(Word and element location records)
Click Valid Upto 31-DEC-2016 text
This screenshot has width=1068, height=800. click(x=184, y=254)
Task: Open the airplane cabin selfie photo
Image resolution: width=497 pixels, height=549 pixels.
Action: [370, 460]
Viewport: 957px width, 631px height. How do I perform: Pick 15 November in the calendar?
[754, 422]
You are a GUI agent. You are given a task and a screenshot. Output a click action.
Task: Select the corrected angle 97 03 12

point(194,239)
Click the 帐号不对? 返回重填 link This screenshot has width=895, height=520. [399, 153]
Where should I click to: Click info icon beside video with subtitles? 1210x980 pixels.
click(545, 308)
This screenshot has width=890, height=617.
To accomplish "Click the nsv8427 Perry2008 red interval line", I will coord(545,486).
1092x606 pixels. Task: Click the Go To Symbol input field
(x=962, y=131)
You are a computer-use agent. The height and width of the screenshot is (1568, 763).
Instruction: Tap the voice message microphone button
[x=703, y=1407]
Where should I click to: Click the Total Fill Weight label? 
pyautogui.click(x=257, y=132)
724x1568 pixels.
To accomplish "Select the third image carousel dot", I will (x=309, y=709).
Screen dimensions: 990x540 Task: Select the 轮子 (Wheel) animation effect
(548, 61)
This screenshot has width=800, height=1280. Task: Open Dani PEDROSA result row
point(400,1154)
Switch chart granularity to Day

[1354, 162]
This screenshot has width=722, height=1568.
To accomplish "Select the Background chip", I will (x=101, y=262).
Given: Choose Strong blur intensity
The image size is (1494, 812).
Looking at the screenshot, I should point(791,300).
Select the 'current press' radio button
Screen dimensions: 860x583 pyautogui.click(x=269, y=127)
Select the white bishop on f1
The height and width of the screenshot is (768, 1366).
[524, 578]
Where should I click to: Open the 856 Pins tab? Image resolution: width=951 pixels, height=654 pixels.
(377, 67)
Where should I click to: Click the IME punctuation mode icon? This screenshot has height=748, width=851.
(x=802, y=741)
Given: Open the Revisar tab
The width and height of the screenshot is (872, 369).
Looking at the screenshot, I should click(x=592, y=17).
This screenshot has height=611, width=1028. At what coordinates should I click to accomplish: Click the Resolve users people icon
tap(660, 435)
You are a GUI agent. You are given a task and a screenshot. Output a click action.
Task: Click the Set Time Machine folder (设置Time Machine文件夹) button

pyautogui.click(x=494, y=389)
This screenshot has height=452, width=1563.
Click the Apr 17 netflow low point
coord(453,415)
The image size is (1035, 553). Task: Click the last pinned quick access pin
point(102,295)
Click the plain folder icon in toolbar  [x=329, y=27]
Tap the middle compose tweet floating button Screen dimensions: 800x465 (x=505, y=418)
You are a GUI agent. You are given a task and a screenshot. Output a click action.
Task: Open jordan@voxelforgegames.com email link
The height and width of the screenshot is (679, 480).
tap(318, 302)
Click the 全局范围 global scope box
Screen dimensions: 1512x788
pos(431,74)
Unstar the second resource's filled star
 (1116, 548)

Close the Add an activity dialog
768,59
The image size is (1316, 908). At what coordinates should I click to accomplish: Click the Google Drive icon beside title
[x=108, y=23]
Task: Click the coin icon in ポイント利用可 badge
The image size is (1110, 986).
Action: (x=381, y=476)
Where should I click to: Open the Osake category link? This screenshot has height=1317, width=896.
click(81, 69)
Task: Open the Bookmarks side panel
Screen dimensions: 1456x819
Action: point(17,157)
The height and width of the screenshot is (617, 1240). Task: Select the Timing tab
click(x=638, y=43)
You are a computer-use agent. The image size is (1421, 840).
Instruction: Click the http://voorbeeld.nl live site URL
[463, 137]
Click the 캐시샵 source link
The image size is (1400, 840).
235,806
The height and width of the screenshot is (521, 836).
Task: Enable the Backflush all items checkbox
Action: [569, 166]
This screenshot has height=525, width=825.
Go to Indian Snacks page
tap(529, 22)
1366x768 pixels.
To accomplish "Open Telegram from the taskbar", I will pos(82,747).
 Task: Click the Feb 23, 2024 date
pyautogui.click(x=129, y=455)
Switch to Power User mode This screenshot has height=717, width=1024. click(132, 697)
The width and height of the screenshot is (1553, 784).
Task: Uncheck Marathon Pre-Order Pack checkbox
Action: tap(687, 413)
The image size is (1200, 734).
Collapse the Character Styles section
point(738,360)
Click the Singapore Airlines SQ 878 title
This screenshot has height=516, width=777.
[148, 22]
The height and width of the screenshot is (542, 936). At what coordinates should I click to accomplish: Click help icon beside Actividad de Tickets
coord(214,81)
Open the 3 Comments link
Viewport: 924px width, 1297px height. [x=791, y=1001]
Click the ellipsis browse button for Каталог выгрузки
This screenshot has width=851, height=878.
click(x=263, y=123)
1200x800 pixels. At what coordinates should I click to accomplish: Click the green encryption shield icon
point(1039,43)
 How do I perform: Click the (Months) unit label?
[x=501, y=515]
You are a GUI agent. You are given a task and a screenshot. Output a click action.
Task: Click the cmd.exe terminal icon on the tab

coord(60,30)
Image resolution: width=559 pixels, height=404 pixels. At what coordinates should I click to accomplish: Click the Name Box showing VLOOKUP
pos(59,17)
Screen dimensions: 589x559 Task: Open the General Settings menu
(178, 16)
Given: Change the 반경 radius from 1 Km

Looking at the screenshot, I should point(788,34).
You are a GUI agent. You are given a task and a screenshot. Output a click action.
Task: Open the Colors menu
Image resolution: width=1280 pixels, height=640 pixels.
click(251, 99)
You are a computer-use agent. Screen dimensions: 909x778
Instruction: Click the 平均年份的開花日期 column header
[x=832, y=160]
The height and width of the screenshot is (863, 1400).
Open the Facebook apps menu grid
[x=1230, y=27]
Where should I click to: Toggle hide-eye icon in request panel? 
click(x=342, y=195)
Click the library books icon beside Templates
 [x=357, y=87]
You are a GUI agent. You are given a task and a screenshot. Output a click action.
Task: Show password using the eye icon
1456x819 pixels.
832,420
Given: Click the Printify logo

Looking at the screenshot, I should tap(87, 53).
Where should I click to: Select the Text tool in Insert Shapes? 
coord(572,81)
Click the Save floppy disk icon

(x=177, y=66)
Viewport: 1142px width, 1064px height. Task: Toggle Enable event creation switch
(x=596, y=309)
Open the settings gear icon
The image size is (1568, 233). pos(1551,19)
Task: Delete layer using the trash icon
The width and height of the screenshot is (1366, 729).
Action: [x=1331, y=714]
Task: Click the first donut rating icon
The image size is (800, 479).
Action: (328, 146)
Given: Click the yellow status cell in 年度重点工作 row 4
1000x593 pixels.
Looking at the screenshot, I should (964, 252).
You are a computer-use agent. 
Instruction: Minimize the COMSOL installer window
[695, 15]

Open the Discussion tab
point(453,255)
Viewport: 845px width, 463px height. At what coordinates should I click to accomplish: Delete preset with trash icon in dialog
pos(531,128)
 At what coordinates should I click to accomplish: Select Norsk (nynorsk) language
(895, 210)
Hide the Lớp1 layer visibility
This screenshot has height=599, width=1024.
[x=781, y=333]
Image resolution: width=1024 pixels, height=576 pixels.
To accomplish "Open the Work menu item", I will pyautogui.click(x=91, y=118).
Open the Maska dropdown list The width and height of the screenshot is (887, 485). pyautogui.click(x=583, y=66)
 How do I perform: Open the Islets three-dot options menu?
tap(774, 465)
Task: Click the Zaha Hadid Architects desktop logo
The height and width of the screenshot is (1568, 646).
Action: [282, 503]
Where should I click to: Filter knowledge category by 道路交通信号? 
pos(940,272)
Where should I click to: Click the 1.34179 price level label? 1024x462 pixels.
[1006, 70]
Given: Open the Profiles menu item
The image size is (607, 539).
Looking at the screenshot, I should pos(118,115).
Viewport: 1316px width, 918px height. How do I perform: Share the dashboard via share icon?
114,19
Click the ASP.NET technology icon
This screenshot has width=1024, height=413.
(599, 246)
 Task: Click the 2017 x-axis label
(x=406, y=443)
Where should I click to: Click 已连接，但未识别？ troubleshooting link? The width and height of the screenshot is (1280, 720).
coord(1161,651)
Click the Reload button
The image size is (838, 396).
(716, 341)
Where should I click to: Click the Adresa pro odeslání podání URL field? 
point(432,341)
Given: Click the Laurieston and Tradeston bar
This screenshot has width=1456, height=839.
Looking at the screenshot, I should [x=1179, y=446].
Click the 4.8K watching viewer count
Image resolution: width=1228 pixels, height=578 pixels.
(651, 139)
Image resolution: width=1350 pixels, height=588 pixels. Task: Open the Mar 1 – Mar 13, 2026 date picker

**WHAT IS ASKED:**
Copy out, word for word, the records above, starting with the line that contains "724x1568 pixels." and going on through the line that contains "Click the plain", both of those lines included.

**CORRECT ANSWER:**
724x1568 pixels.
To accomplish "Select the third image carousel dot", I will (x=309, y=709).
Screen dimensions: 990x540 Task: Select the 轮子 (Wheel) animation effect
(548, 61)
This screenshot has width=800, height=1280. Task: Open Dani PEDROSA result row
point(400,1154)
Switch chart granularity to Day

[1354, 162]
This screenshot has width=722, height=1568.
To accomplish "Select the Background chip", I will (x=101, y=262).
Given: Choose Strong blur intensity
The image size is (1494, 812).
Looking at the screenshot, I should point(791,300).
Select the 'current press' radio button
Screen dimensions: 860x583 pyautogui.click(x=269, y=127)
Select the white bishop on f1
The height and width of the screenshot is (768, 1366).
[524, 578]
Where should I click to: Open the 856 Pins tab? Image resolution: width=951 pixels, height=654 pixels.
(377, 67)
Where should I click to: Click the IME punctuation mode icon? This screenshot has height=748, width=851.
(x=802, y=741)
Given: Open the Revisar tab
The width and height of the screenshot is (872, 369).
Looking at the screenshot, I should click(x=592, y=17).
This screenshot has height=611, width=1028. At what coordinates should I click to accomplish: Click the Resolve users people icon
tap(660, 435)
You are a GUI agent. You are given a task and a screenshot. Output a click action.
Task: Click the Set Time Machine folder (设置Time Machine文件夹) button

pyautogui.click(x=494, y=389)
This screenshot has height=452, width=1563.
Click the Apr 17 netflow low point
coord(453,415)
The image size is (1035, 553). Task: Click the last pinned quick access pin
point(102,295)
Click the plain folder icon in toolbar  [x=329, y=27]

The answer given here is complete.